Ob die Gründer von Dream angesichts des rasanten Wachstums schon von einem Börsengang träumen, wie ihn Elon Musk gerade mit SpaceX hingelegt hat? „Ein Börsengang ist eine Option, eine sehr realistische Option für ein wachsendes Unternehmen wir unseres“, sagt Kurz. Der nächste große operative Schritt sei aber zunächst die Expansion des Standortes in Abu Dabi. Auch die Entscheidung für ein Forschungs- und Entwicklungszentrum in Deutschland sei gefallen. Nur auf den Ort habe man sich noch nicht festgelegt, sagt Hulio. „Wichtig ist für uns eine direkte Flugverbindung nach Tel Aviv“.

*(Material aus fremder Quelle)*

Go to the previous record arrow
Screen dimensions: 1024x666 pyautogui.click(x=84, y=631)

Warum Kurz und Hulio so gut zusammenpassen
Die Kombination der israelischen und der westeuropäischen Mentalitäten und Fähigkeiten scheint eines der Erfolgsgeheimnisse von Dream zu sein. Allein modisch unterscheiden sich der Kanzler und der israelische Tech-Guru. Kurz ist glattrasiert und trägt ein weißes Hemd. Hulio trägt ein schwarzes T-Shirt, Bart und fällt durch ein lebensfrohes Lächeln auf. Am Anfang hätten sich die kulturellen Unterschiede zwischen den Gründen manchmal bemerkbar gemacht, erzählt Hulio. „Sebastian kann 20 Meetings in eine Stunde quetschen. Er ist sehr diszipliniert. Das muss ihm erstmal einer nachmachen. Und wer zu einem Meeting eine Minute zu spät kommt, gilt in Sebastians Augen schon als unpünktlich. Daran musste ich mich als Israeli erstmal gewöhnen“, sagt Hulio und lacht.

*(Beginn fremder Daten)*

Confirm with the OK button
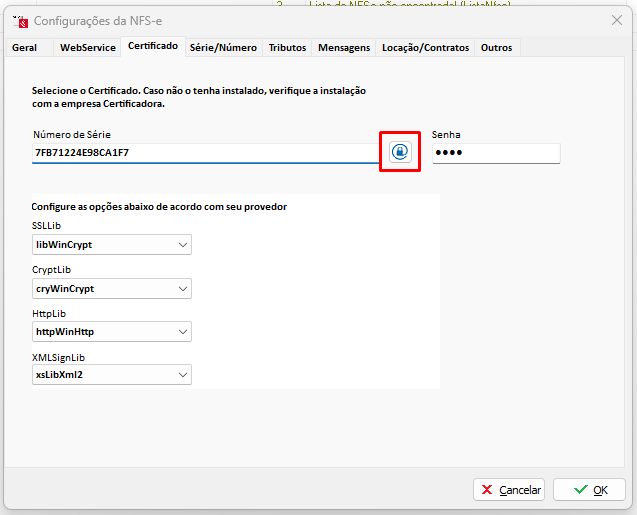 tap(589, 490)
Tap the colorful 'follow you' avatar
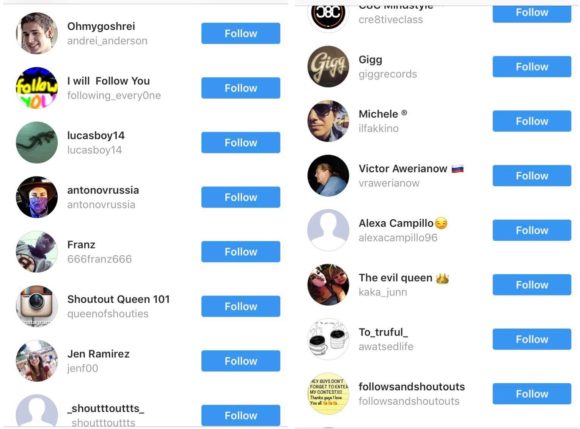The image size is (580, 429). click(37, 88)
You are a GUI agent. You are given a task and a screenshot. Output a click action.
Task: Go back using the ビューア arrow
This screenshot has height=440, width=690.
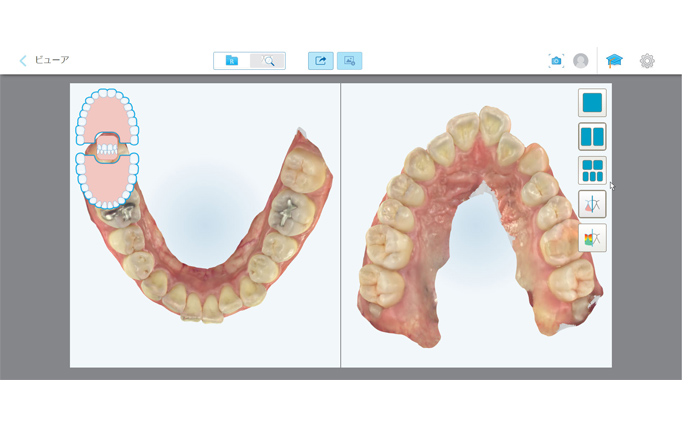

Er habe während seiner Laufbahn schon mit einigen guten Leuten zusammengearbeitet. Sebastian Kurz sei allerdings der beste Partner, den er je gehabt habe. „Was er innerhalb kürzester Zeit in der Politik erreicht hat, gelingt ihm nun in der Tech Welt. Sebastian ist ein brillanter Geist. Hätte er sich schon als junger Mensch für das Unternehmertum entschieden, stünde er heute schon in einer Reihe mit Elon Musk“, sagt Hulio sehr ernsthaft.
Der Altkanzler ist wiederum voll des Lobes für seinen Mitgründer, der schon vor Dream als Star der israelischen Tech-Branche galt. „Für mich ist Halev ein Genie. Wenn ihm jemand sagt, es gebe keine Lösung für ein technisches Problem, stachelt ihn das an und er pusht das Team bis ans Limit. Während seiner Laufbahn hat er immer wieder technologische Durchbrüche erreicht, die nicht für möglich gehalten wurden.“ Ein wenig gilt dieser Satz wohl auch für ihn selbst. Während andere Spitzenpolitiker oft vergeblich eine Rolle in der Wirtschaft suchen oder wie Altkanzler Gerhard Schröder ihr Geld als Gas-Lobbyisten für Diktatoren machen, ist Kurz der Durchbruch als Unternehmer eindrucksvoll gelungen.